**PROVIDED RECORDS**.
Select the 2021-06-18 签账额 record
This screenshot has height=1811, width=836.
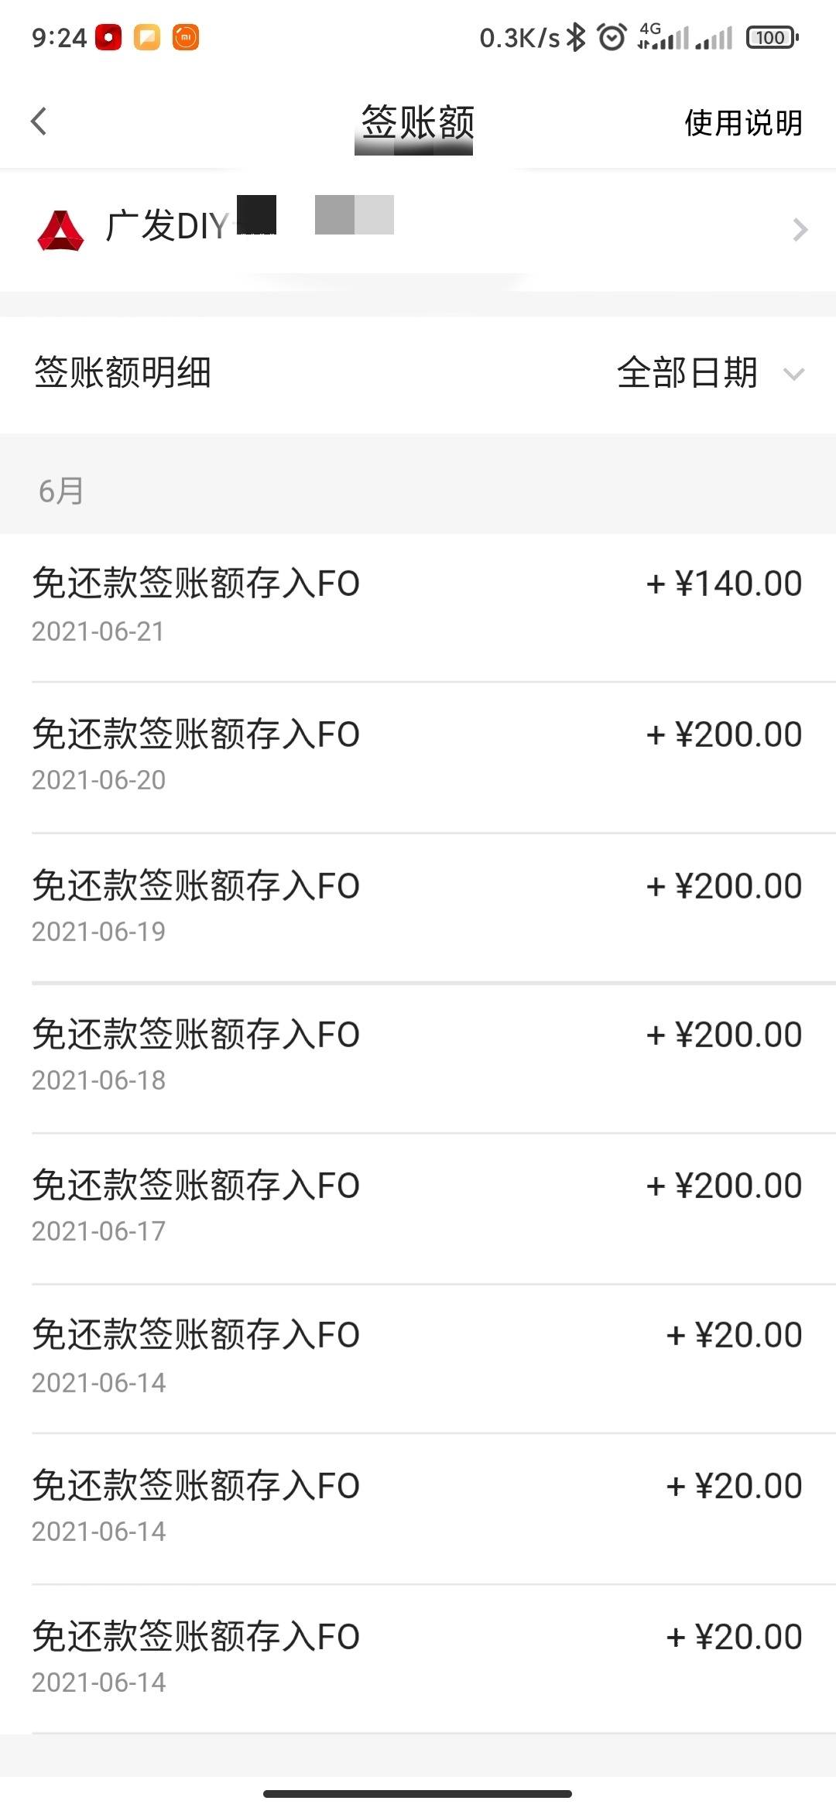(418, 1058)

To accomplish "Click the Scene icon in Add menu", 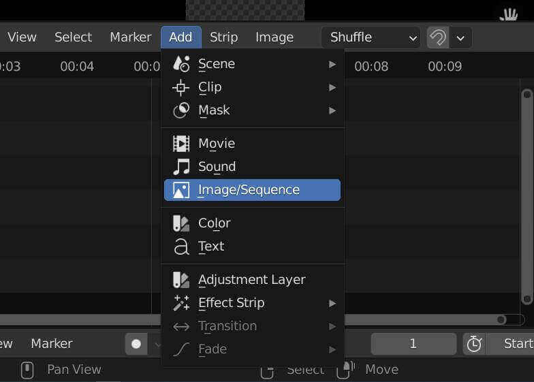I will point(181,64).
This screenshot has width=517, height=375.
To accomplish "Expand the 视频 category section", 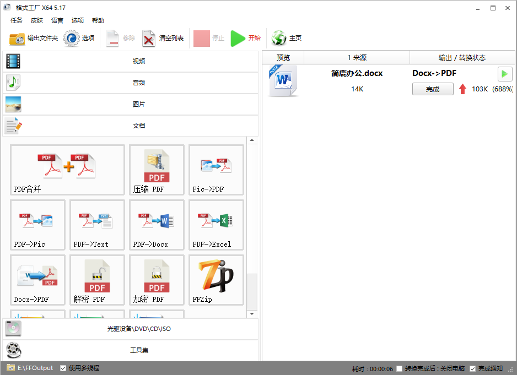I will coord(130,61).
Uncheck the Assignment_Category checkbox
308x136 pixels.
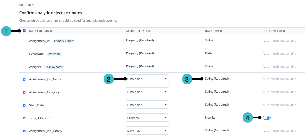click(24, 92)
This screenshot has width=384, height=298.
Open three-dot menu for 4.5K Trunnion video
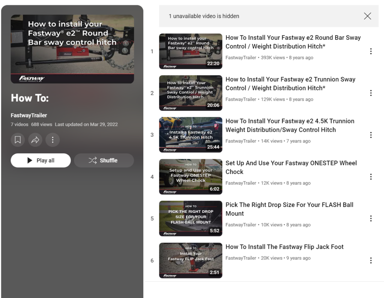pyautogui.click(x=371, y=135)
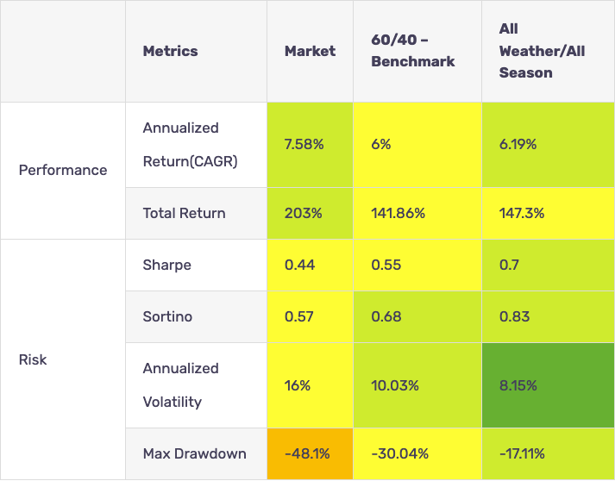Screen dimensions: 615x481
Task: Click the Total Return metric label
Action: click(184, 213)
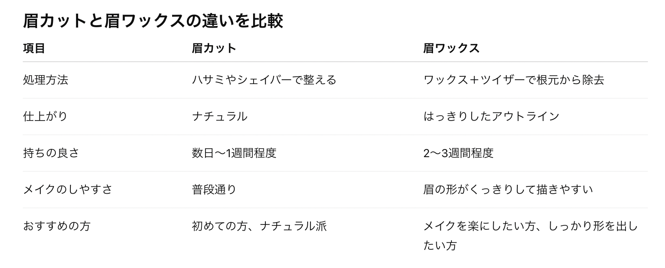Image resolution: width=665 pixels, height=268 pixels.
Task: Click the 眉カット column header
Action: [214, 48]
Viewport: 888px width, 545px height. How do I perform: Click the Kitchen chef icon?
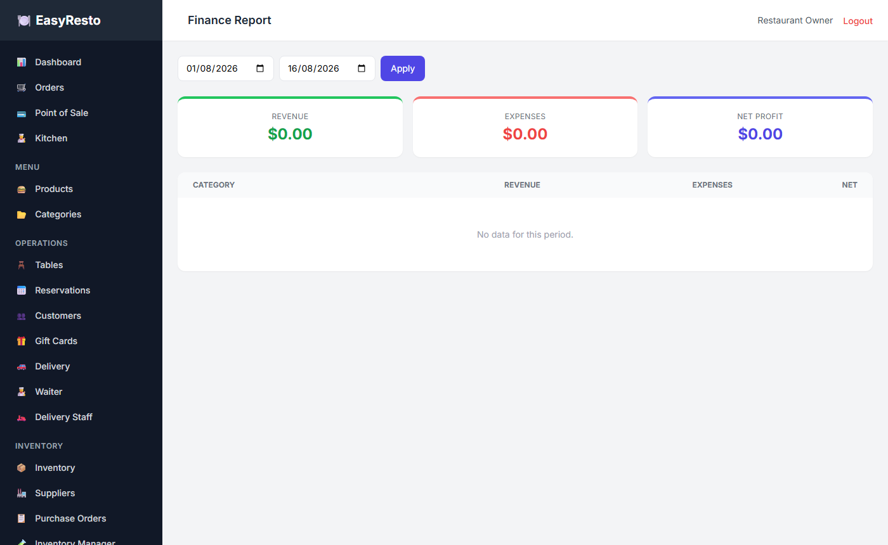pos(22,138)
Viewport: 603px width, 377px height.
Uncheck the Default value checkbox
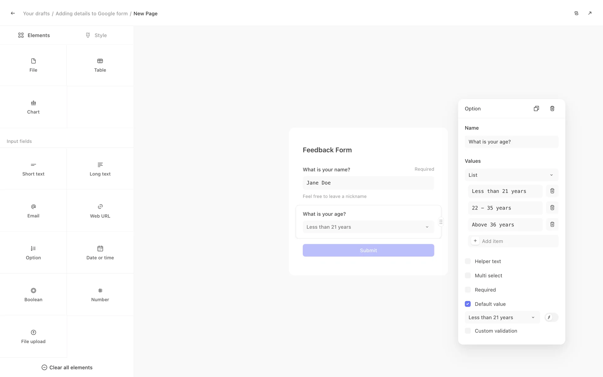(468, 304)
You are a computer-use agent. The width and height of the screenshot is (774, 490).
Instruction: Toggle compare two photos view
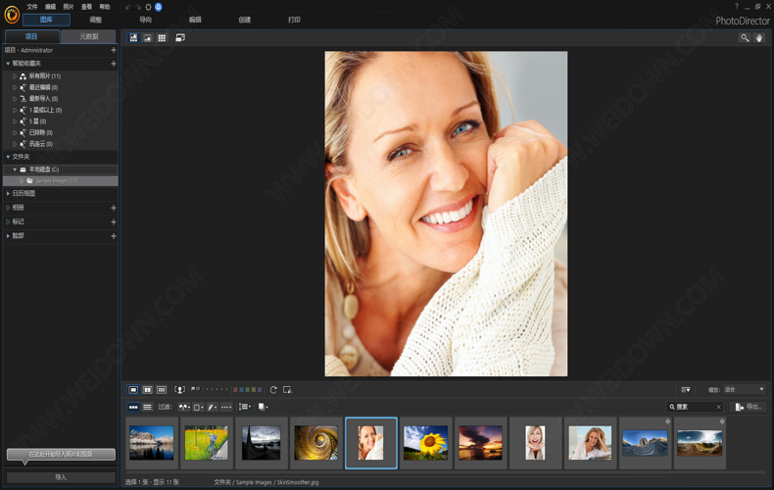coord(148,390)
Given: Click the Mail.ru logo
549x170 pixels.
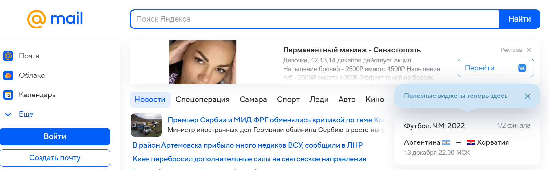Looking at the screenshot, I should 55,19.
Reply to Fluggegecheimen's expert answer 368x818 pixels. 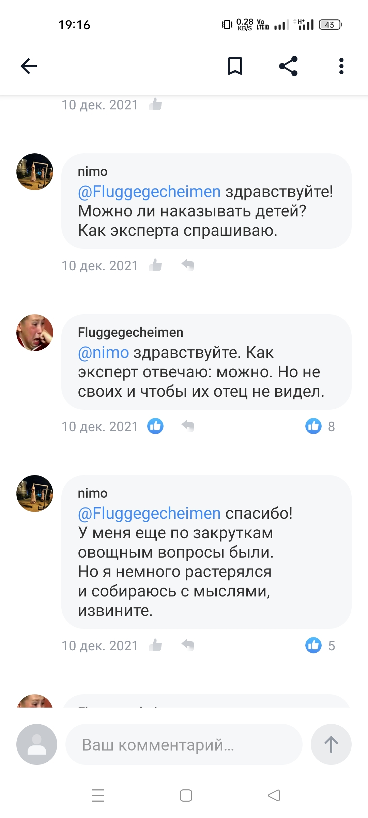pyautogui.click(x=188, y=426)
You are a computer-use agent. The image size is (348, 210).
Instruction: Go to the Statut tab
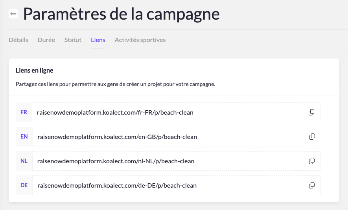(x=73, y=40)
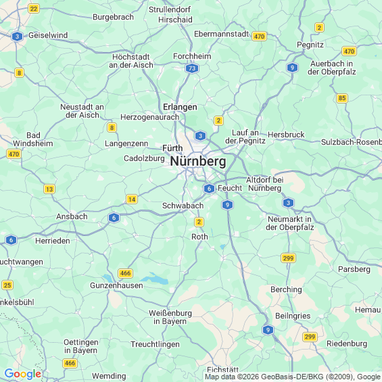This screenshot has height=382, width=382.
Task: Select the Ansbach town label
Action: (72, 216)
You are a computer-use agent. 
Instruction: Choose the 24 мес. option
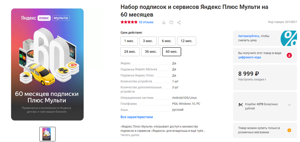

**TO DO**.
Return the records exactly as they appear, from the line containing "You are a computer-use agent. The image" through the end of the records, and leave the pictures out of your answer.

**SOLUTION FOR THIS TASK**.
You are a computer-use agent. The image size is (348, 210).
Instruction: Go to the Statut tab
(x=73, y=40)
This screenshot has height=382, width=382.
Task: Select the Ansbach town label
Action: (72, 216)
You are a computer-use agent. 
Instruction: Choose the 24 мес. option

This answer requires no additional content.